Whether an IP address can identify an individual is a matter of context. Google stated recently, “Based on our own analysis, we believe that whether or not an IP address is personal data depends on how the data is being used.” That makes sense; an IP address alone is generally not enough information to identify an individual, absent a court order.

Yet while IP addresses are not capable of overtly identifying individuals in the same way as phone numbers and addresses, IP addresses combined with other details often make it possible to positively identify individuals with a high degree of accuracy. Anybody can run a reverse DNS lookup on an IP address, which usually reveals the city and state in which the user of that IP address is located, along with the service provider.
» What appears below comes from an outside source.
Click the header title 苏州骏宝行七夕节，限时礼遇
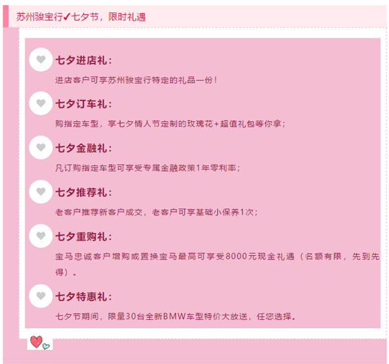 pos(81,17)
The YouTube logs that Google has been ordered to produce include not just IP addresses but also usernames and specific viewing times, so it’s all but guaranteed that quite a few individuals could be personally identified given enough man-hours of data mining .

Surprisingly, Google is not arguing that usernames are personally identifiable. Sure, they’re self-selected and often completely pseudonymous, as Berin noted . But it’s fairly common for people to use the same username across online forums and instant messaging services. The same LobsterBoy1922 who spends his evenings watching Rick Astley clips on YouTube is probably the same LobsterBoy1922 who often posts using his real name on the AVS Forum.
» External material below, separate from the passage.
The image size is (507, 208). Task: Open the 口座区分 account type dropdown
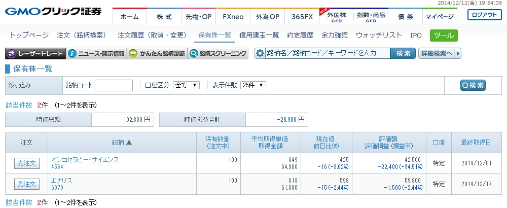click(x=187, y=85)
Some people even use their real name as their username, but that still doesn’t mean that they’ve sacrificed their expectation of privacy. While I believe that users have no inherent of expectation of privacy online , Google has a robust privacy policy governing user data. Website privacy policies can go a long way towards establishing an expectation of privacy for users. Google admits its privacy policy is legally binding , so it seems reasonable for people to watch YouTube under the assumption that their viewing habits won’t be exposed to third parties.
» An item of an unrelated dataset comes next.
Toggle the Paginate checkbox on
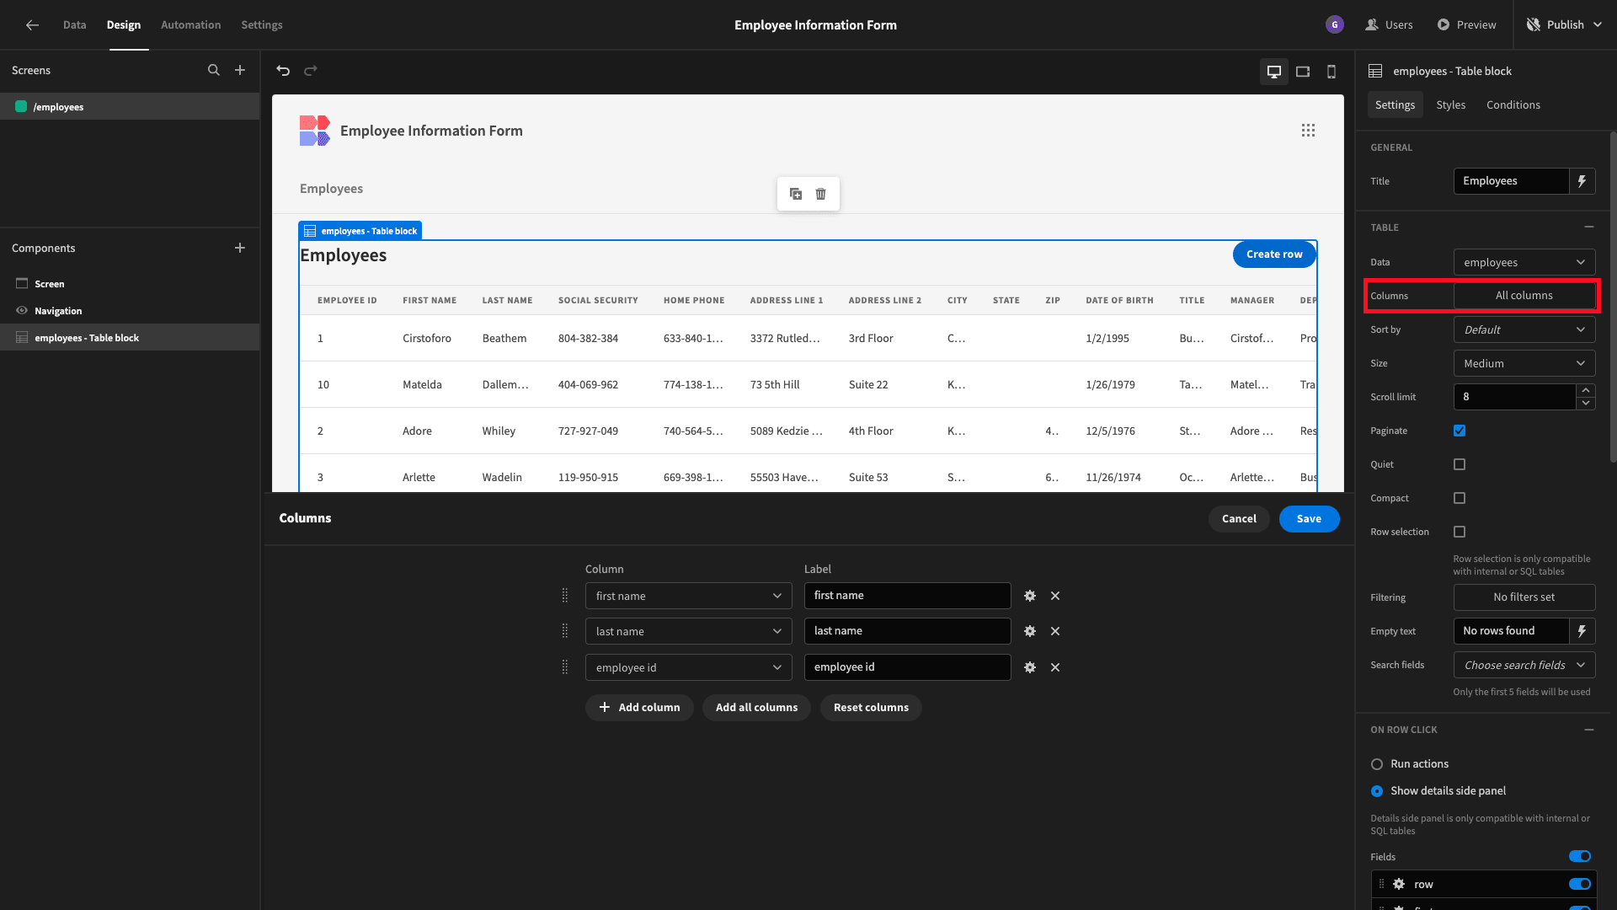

I don’t see why Judge Stanton felt it necessary to grant such a broad discovery order in the first place. Why does Viacom need usernames or IP addresses of YouTube viewers to accomplish its objective of determining whether YouTube is “ capable of substantial non-infringing uses ?” Google’s (unanswered) request to hand over partially redacted viewing logs would protect user privacy without impeding Viacom’s ability to compare viewing statistics between infringing and non-infringing videos.

Some have even argued that Google should simply refuse to comply with the court order. Such a bold move would invariably trigger contempt penalties, but would also give Google a lot of favorable press and positive blogosphere credo. And Google might even overturn the court order on appeal, although any appeal wouldn’t be heard until after the discovery deadline passes.

While Judge Stanton’s ruling is a blow to the privacy of YouTube users, many in the media are vastly exaggerating the privacy implications of the court order. Viacom won’t have free reign to do as it pleases with the YouTube logs, despite what some bloggers have suggested. Remarkably, journalists continue to omit any discussion of the protective order that places narrow conditions on Viacom’s access to the YouTube logs.

As Berin explained last week , worries about the YouTube records being used to file lawsuits against viewers are similarly overblown. Suing viewers would likely run afoul of the protective order —possibly resulting in legal penalties—plus there’s no legal precedent for taking people to court merely because they viewed infringing video files . And due to the strict confidentiality provisions in the protective order, a data breach or accidental leak would expose Viacom (or its outside experts) to serious civil liability. Still, information is volatile, as Jim warns , and Viacom’s analysis will only endanger the secrecy of YouTube’s logs.